第170页

在一众或坐或卧的修者后面,她把牙关咬得很紧,在极限之中,缓而慢地站直纤瘦的身体。

呼喇——呼喇——

锤骨风自圣殿中央谡谡吹出,力度由内往外递减。每个人处在自己的圈子里,没有谁是站着的状态,皆是一个部位接一个部位地锤炼,头骨好了再练腿骨,逐一夯实,这样能减少百分之九十的痛苦。

站起来,意味着从头至尾一起修炼,正面身骨皆会被锤骨风打硪。

那种高强度的锻压,历来罕有人能承受,珊瑚圣殿磨炼过那么多人和人鱼,至今选择立身修行者,单手可数。

滕棠对自己向来狠得下心,愿意付出比别人更多的努力,以达到更高的位置。
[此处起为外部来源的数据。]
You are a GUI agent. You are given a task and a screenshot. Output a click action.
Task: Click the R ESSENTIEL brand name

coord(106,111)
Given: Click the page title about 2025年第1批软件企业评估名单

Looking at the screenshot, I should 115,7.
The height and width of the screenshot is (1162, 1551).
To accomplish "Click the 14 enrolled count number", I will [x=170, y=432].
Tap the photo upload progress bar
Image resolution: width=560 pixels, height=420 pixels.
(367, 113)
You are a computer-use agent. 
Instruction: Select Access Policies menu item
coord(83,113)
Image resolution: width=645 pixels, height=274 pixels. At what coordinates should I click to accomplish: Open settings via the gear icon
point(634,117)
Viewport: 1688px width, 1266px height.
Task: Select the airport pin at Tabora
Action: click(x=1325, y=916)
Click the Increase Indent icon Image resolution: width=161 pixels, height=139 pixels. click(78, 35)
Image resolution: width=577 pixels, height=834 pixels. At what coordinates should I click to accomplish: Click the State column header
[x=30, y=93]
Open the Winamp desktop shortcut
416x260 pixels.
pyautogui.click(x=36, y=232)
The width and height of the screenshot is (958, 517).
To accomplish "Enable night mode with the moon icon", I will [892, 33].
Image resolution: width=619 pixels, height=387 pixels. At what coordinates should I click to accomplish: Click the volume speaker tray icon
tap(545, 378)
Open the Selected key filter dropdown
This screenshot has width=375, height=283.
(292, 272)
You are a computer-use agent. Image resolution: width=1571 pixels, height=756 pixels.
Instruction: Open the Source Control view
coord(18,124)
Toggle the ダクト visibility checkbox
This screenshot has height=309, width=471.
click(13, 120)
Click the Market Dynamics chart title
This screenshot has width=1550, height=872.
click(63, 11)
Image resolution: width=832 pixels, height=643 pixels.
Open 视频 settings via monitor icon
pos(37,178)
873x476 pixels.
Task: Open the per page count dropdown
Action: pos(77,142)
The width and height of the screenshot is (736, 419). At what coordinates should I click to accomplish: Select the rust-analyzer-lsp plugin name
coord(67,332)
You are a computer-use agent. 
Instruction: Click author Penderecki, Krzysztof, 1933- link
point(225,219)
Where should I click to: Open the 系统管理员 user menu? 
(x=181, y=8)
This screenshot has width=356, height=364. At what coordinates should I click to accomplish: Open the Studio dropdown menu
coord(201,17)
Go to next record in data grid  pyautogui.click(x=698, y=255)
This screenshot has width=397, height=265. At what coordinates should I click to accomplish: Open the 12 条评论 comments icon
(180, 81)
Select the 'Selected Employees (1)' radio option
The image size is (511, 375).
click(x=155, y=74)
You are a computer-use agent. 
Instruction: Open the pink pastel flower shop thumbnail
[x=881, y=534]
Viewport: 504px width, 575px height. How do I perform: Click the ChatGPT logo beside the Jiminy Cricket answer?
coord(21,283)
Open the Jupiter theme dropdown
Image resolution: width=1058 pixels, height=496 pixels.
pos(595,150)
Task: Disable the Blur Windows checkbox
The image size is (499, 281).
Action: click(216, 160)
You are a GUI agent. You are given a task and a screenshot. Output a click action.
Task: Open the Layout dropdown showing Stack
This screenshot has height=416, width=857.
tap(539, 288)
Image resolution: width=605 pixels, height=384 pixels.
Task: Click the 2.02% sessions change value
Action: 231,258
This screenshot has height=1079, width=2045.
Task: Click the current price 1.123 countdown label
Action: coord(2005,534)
她喜欢把自己推向极端,别人锤炼一个部位,她偏偏要锻打全身。

“滕棠你怎么站起来了!你快坐下,看别人是怎么修炼的。”

付岚山用尾巴对着风向,见滕棠像根杆子一样杵在外圈,十分担忧她被痛死,于是在人群的吼叫声里不断喵喵。

滕棠确实痛!以至于把他的话当作耳边风。此时,她脑子里只有一个意识,能站着,绝不坐着。

在一众或坐或卧的人群里,能站着的,必然异常醒目。

很快,前面两圈有几个人发现她,震惊一秒,又都在想:此女顶多坚持十来瞬。

然而一秒、两秒过去,滕棠并没有倒下。她身后像有一根柱子似的,非但没倒下,连腰都未弯一分。